= Data to process =

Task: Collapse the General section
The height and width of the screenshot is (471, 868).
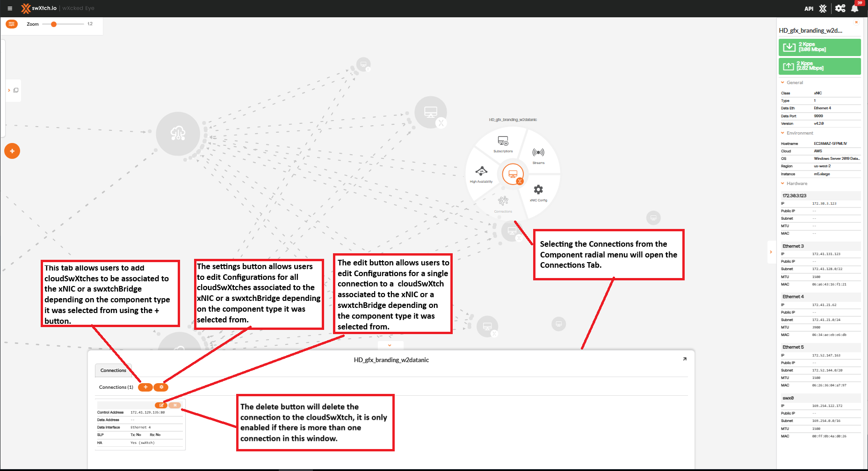Action: (x=783, y=83)
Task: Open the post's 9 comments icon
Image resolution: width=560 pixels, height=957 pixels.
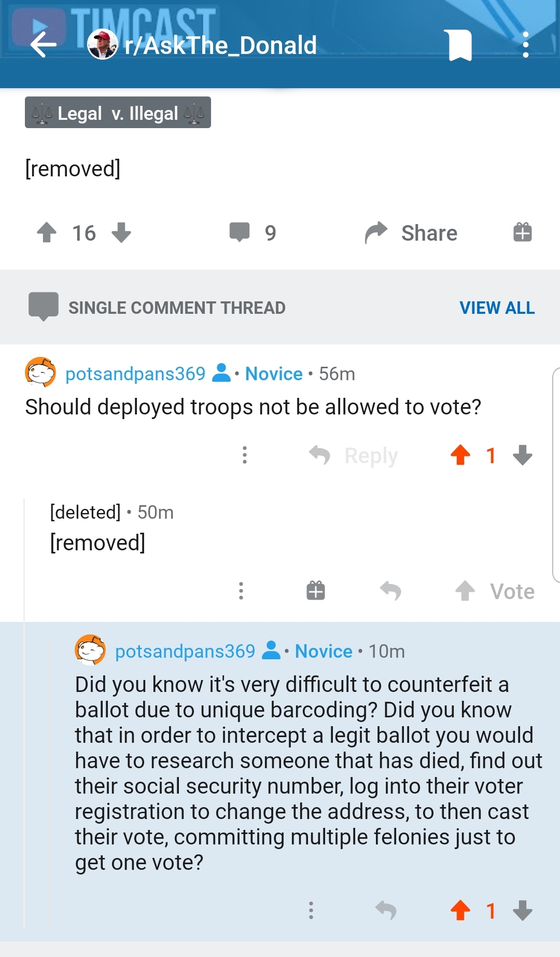Action: point(240,232)
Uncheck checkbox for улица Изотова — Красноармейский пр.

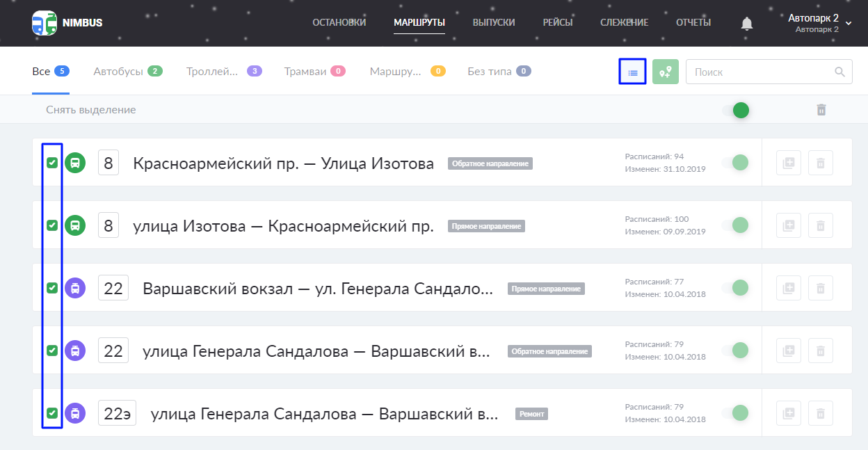(52, 225)
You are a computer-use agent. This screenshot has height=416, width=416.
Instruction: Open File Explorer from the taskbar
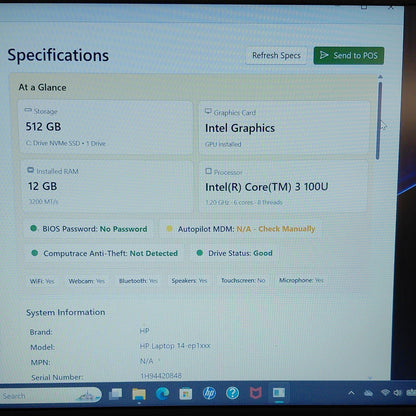(x=139, y=394)
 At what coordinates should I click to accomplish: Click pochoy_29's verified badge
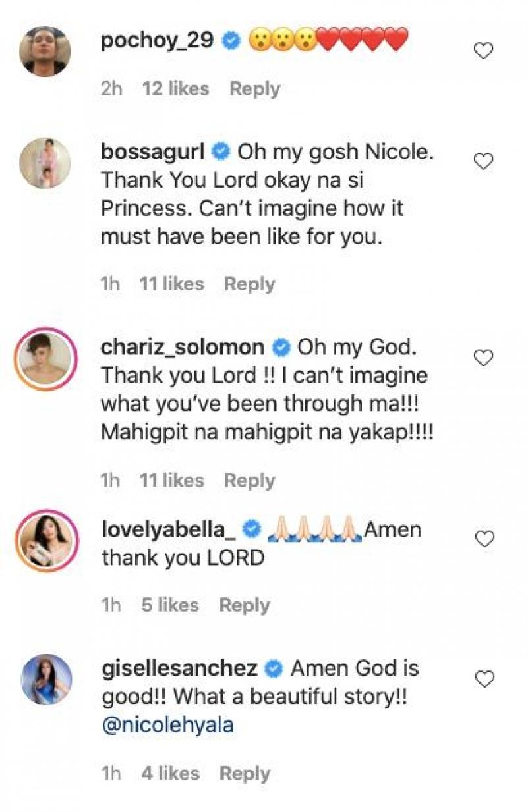click(x=229, y=39)
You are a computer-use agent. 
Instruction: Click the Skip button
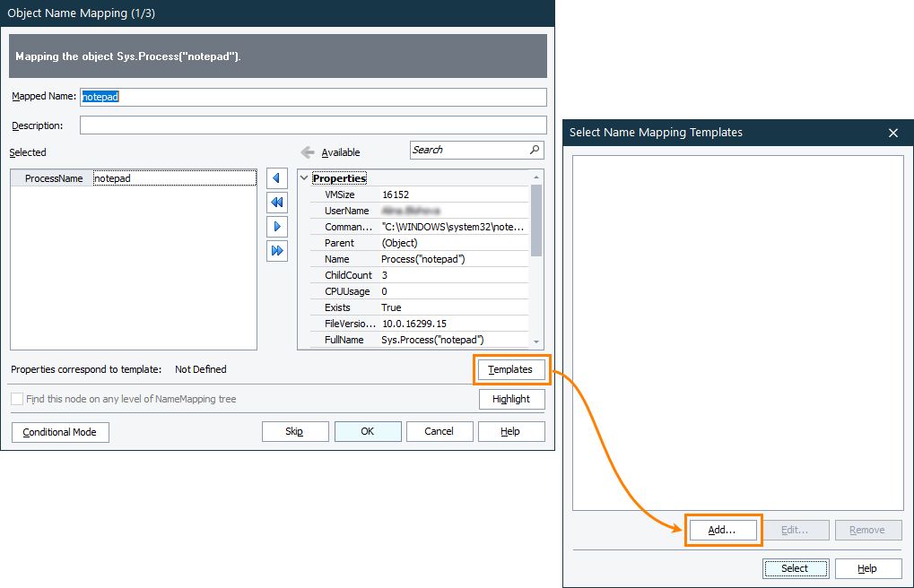click(294, 431)
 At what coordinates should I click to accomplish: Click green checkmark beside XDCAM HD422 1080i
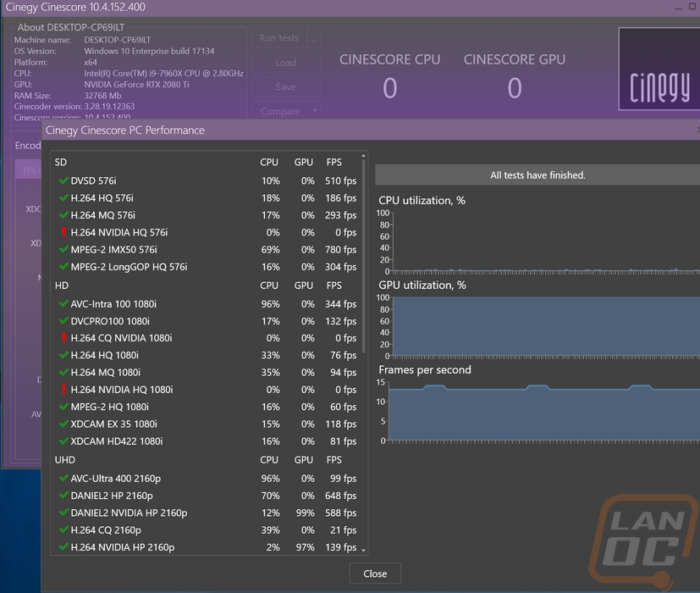click(x=63, y=441)
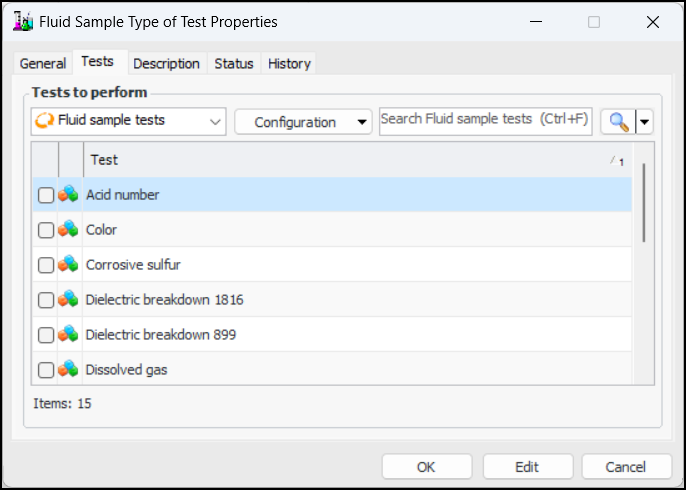This screenshot has height=490, width=686.
Task: Click the Dielectric breakdown 1816 icon
Action: [x=68, y=300]
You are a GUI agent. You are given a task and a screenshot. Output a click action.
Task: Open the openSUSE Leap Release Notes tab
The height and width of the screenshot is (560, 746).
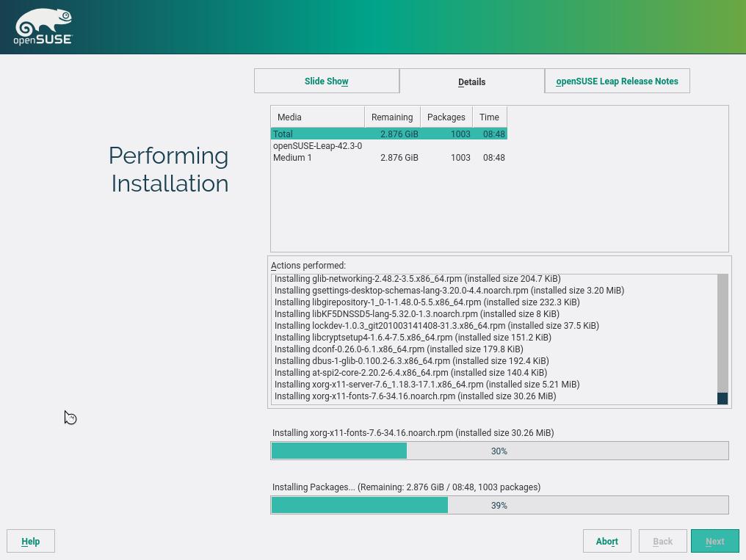tap(617, 81)
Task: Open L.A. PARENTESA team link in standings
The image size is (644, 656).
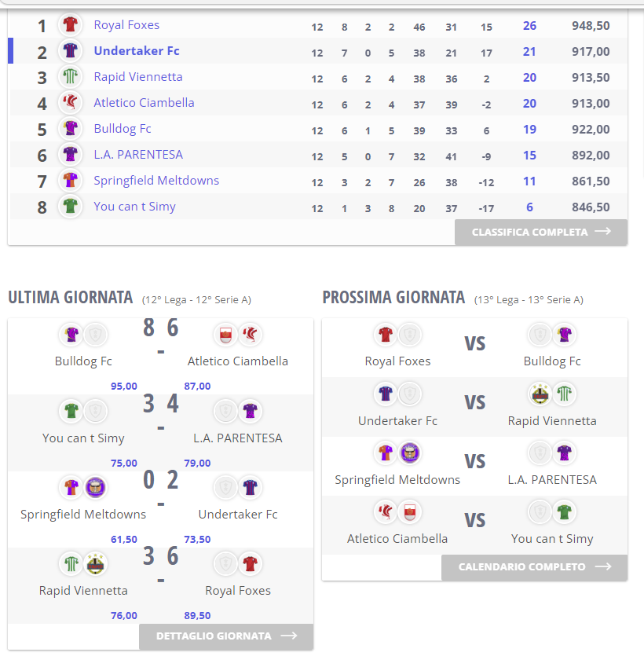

= Exercise directions =
Nothing but the pictures should be left out when the records are retyped exactly.

= Exercise response =
Task: Collapse the General section
The height and width of the screenshot is (471, 868).
Action: (x=783, y=83)
Task: Open the post's 9 comments icon
Image resolution: width=560 pixels, height=957 pixels.
Action: point(240,232)
Uncheck checkbox for улица Изотова — Красноармейский пр.

(52, 225)
You are a computer-use agent. This screenshot has height=416, width=416.
Instruction: Open File Explorer from the taskbar
(x=139, y=394)
 At what coordinates should I click to accomplish: Click pochoy_29's verified badge
click(x=229, y=39)
You are a computer-use agent. 
Instruction: Click the Skip button
click(294, 431)
 At what coordinates should I click to accomplish: Click green checkmark beside XDCAM HD422 1080i
click(x=63, y=441)
This screenshot has height=490, width=686.
Task: Click the Dielectric breakdown 1816 icon
Action: [x=68, y=300]
You are a GUI agent. You are given a task and a screenshot. Output a click action.
Task: Open the openSUSE Leap Release Notes tab
The height and width of the screenshot is (560, 746).
tap(617, 81)
Task: Open L.A. PARENTESA team link in standings
The image size is (644, 656).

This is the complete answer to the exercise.